## BRIEF
From the entries below, reproduce exactly the line containing "News (213, 42)", the line containing "Đăng ký nhận tin (271, 2482)", and every line in between, with nothing added.
┌────────
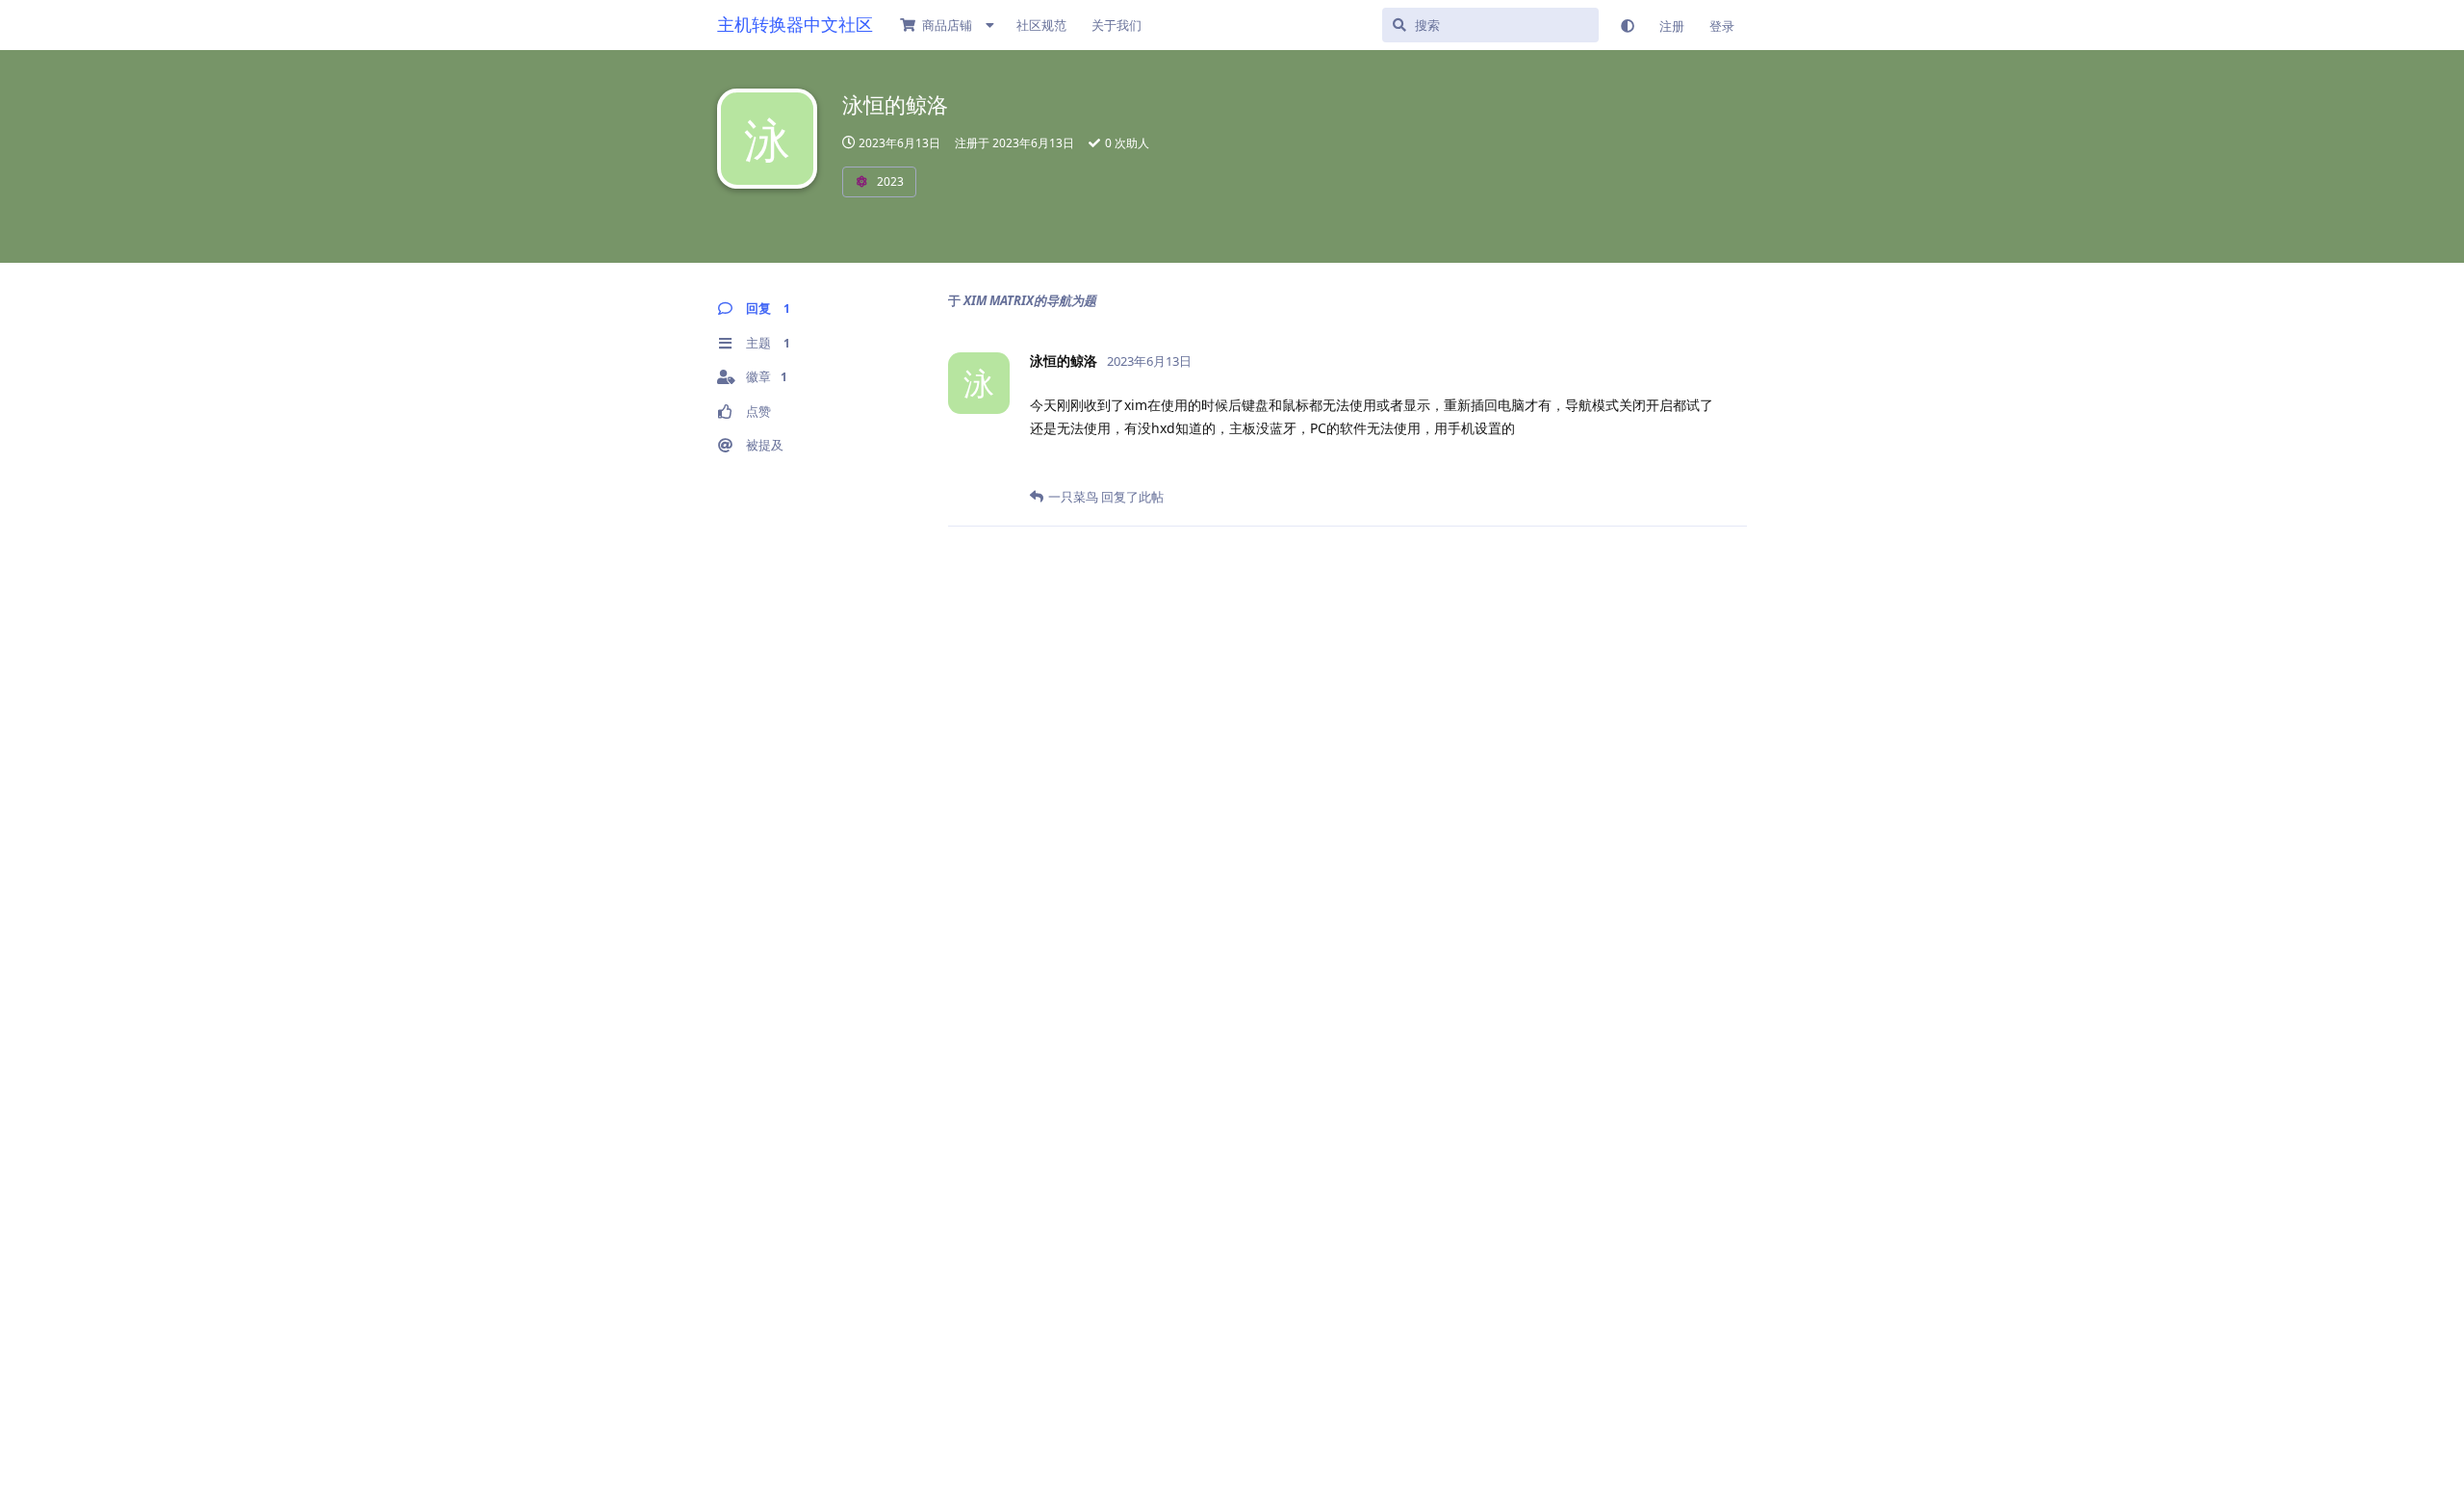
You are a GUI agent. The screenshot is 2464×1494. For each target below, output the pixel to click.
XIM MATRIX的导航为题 (1029, 300)
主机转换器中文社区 (795, 24)
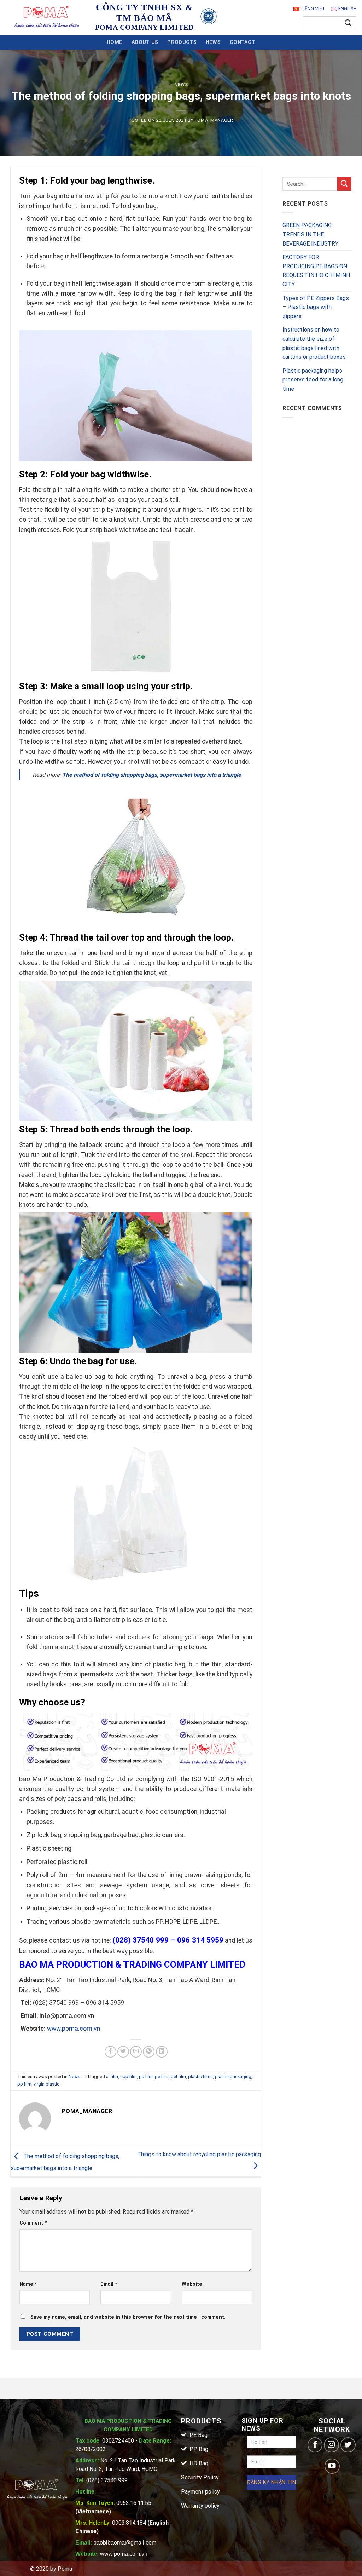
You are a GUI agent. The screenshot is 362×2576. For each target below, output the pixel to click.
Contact (242, 42)
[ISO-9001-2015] (208, 16)
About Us (145, 42)
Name (28, 2284)
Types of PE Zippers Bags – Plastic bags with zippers (315, 307)
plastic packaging (233, 2076)
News (213, 42)
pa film (146, 2076)
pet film (178, 2076)
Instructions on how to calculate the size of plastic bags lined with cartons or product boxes (314, 343)
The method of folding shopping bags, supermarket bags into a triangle (151, 774)
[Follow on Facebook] (315, 2444)
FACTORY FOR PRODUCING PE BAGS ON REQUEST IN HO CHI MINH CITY (316, 271)
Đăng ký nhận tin (271, 2482)
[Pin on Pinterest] (148, 2052)
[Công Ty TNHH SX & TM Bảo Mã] (46, 17)
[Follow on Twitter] (348, 2444)
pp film (24, 2084)
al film (112, 2076)
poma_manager (214, 120)
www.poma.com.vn (73, 2028)
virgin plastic (46, 2084)
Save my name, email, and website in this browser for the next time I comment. (128, 2317)
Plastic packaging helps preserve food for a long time (312, 379)
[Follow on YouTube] (332, 2466)
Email (108, 2284)
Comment (33, 2223)
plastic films (200, 2076)
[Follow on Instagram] (331, 2444)
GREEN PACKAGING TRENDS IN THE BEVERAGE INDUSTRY (310, 234)
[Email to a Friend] (136, 2052)
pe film (162, 2076)
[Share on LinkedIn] (162, 2052)
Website (192, 2284)
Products (181, 42)
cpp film (128, 2076)
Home (114, 42)
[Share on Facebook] (110, 2052)
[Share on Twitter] (123, 2052)
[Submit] (348, 23)
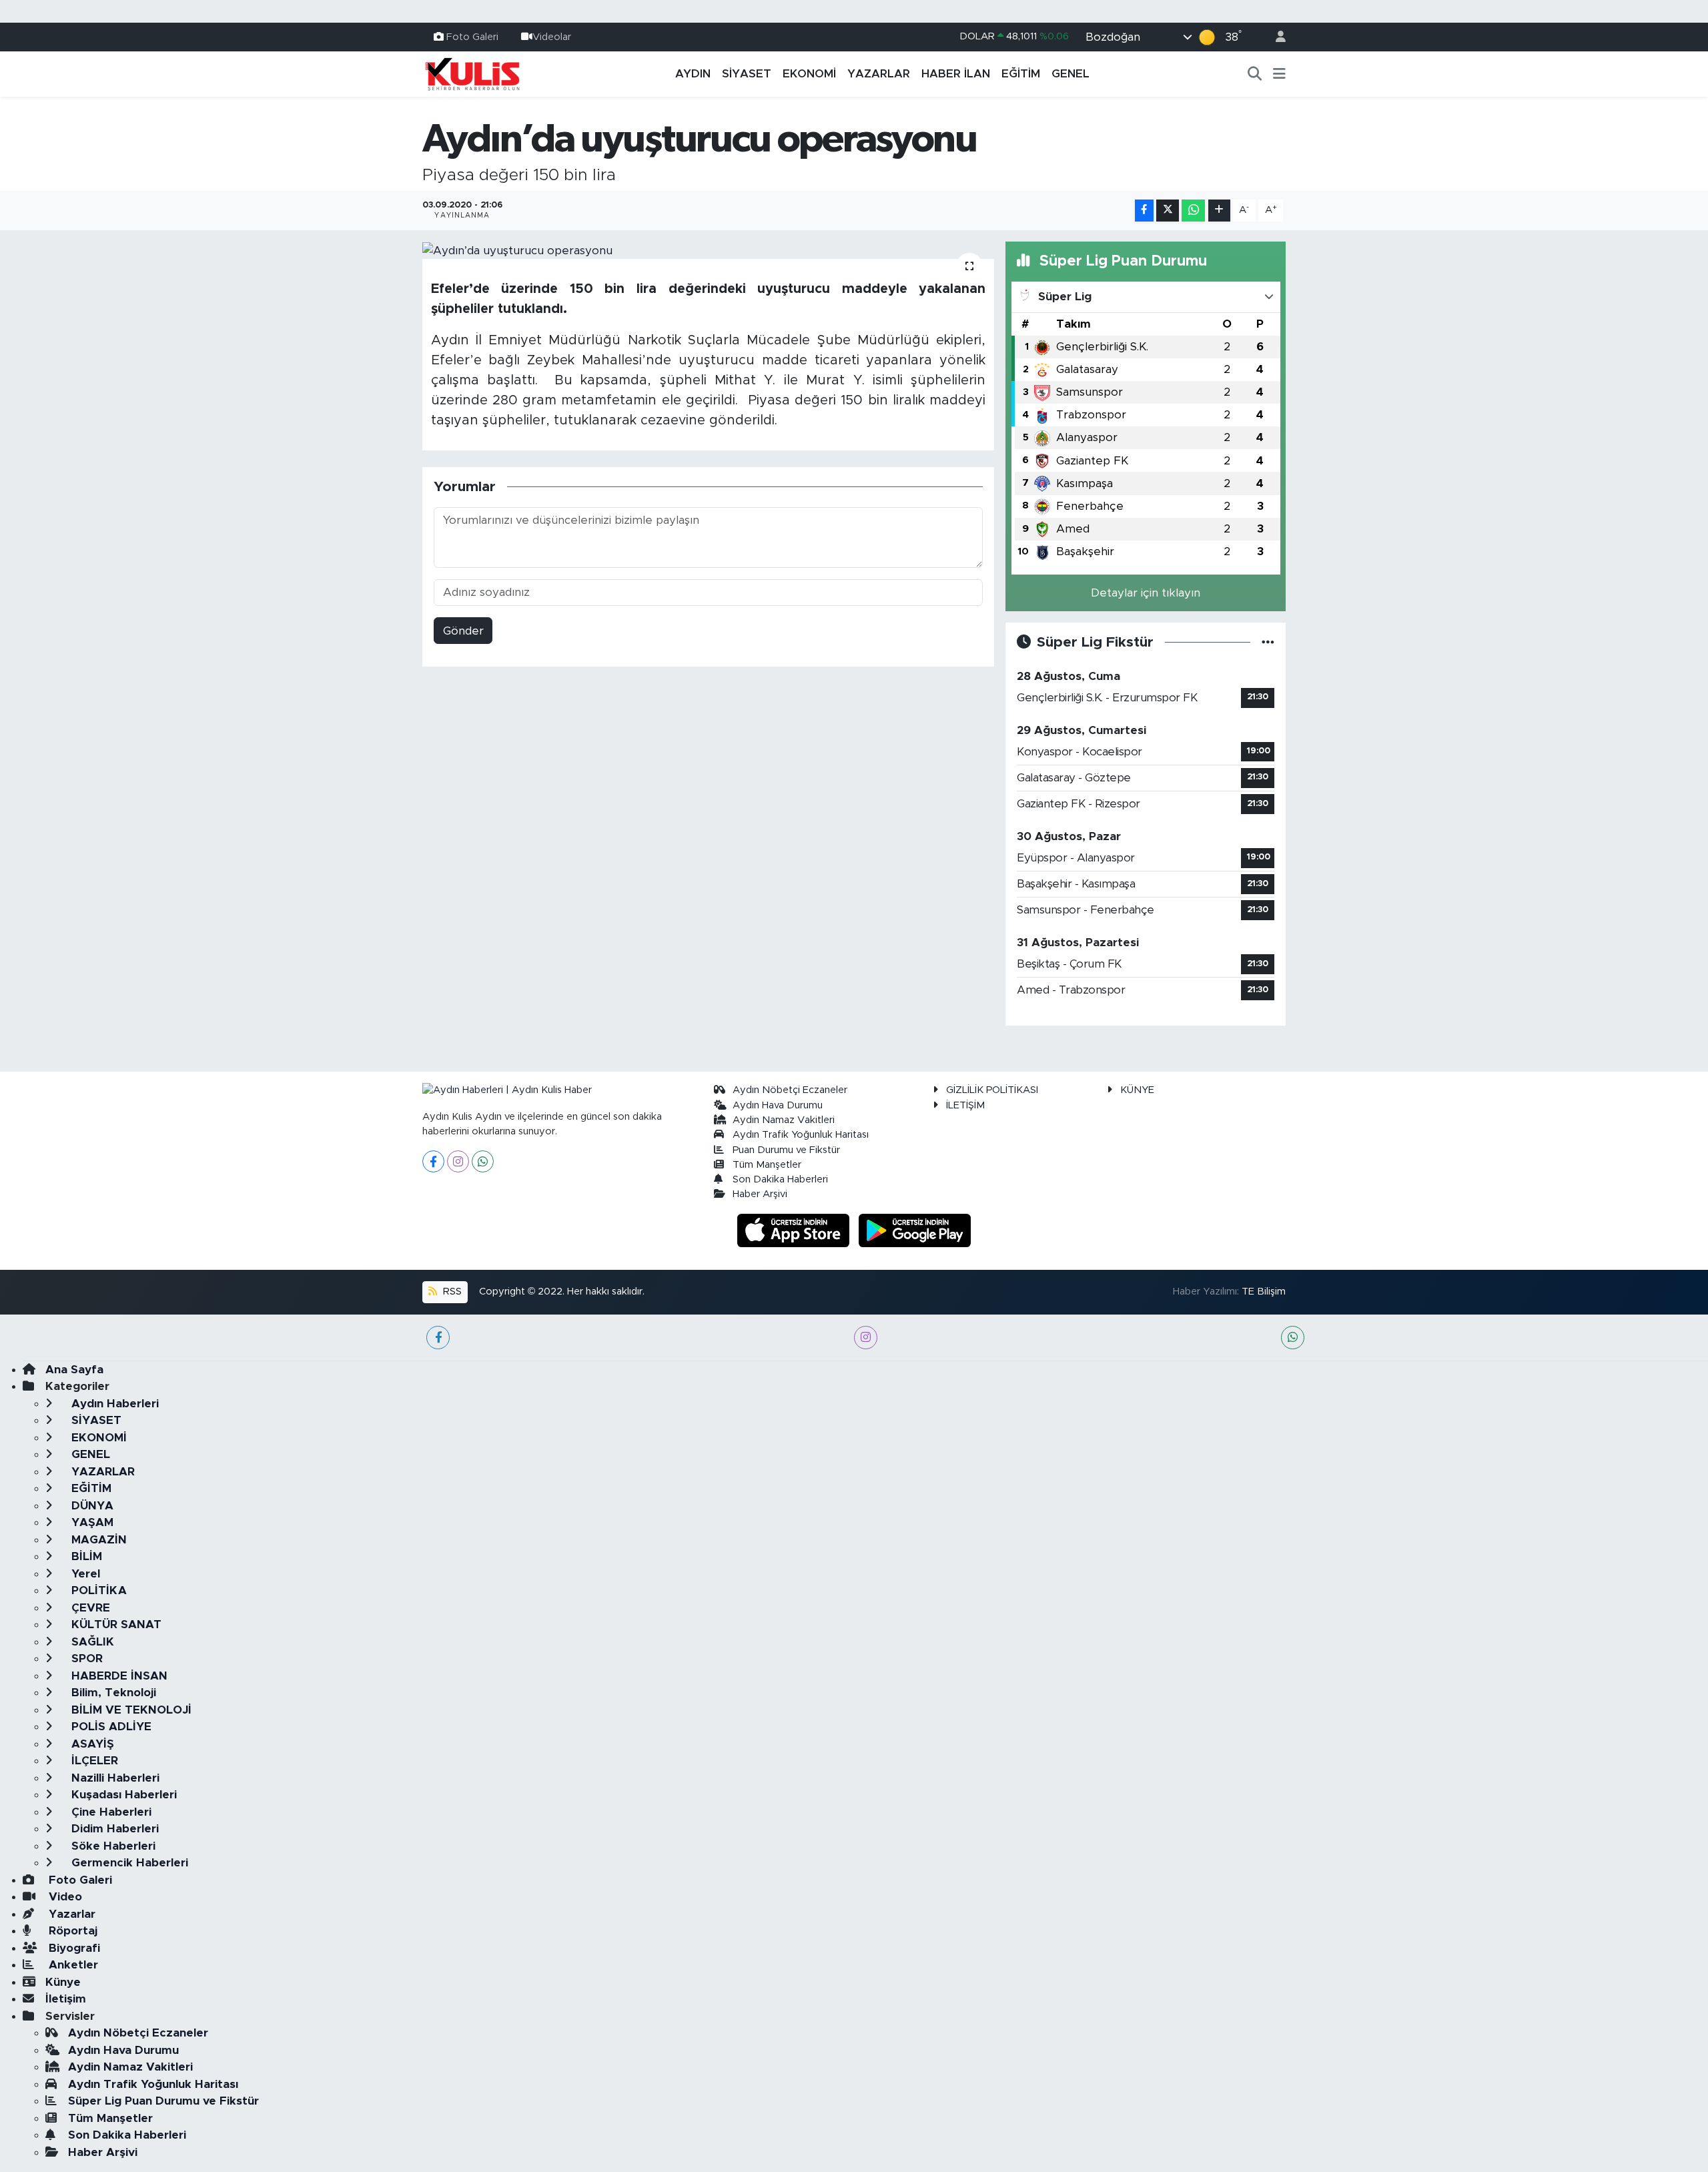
└────────
## EXERCISE RESULT
News (213, 42)
pa film (146, 2076)
pet film (178, 2076)
Instructions on how to calculate the size of plastic bags lined with cartons or product boxes (314, 343)
The method of folding shopping bags, supermarket bags into a triangle (151, 774)
[Follow on Facebook] (315, 2444)
FACTORY FOR PRODUCING PE BAGS ON REQUEST IN HO CHI MINH CITY (316, 271)
Đăng ký nhận tin (271, 2482)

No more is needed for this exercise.